Speaker
Description
Collisions of heavy-ions at relativistic energies provide an essential tool to study the behavior of strongly interacting matter at elevated temperature and density.
In the regime of few GeV per nucleon, quark deconfinement does not occur, but a non-trivial dynamics of the system is driven by moderate temperatures (few tens MeV) and baryon densities (2-3 nuclear saturation density), which lead to abundant excitation of baryonic resonances.
Currently, understanding of such hot and dense medium is not yet full.

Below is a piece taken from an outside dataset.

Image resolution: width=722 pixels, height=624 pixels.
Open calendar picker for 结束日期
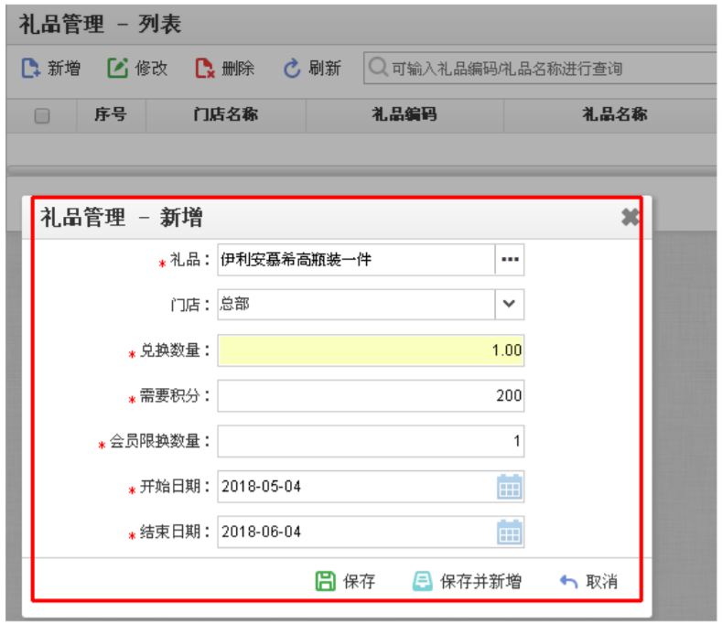point(509,532)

HADES (High-Acceptance Di-Electron Spectrometer) is a multi-purpose particle detector setup designed specifically to perform such studies. It has been used in experiments with heavy-ion collisions as well as in proton- and pion-induced reactions on a fixed target with beams in the energy range of a few GeV, received from the SIS18 accelerator located in Darmstadt, Germany.
In this contribution, we give an overview of HADES results from Au+Au collisions at $\sqrt{s_{NN}}$ = 2.42 GeV and Ag+Ag collisions at $\sqrt{s_{NN}}$ = 2.55 and 2.42 GeV. The observables under investigation include electromagnetic probes, strangeness production, light flavor hadrons flow and fluctuations, as well as correlation observables.
We also give an outlook to the sensitivity to the phase structure of baryon-dominated matter with the new HADES program at further lowered beam energies.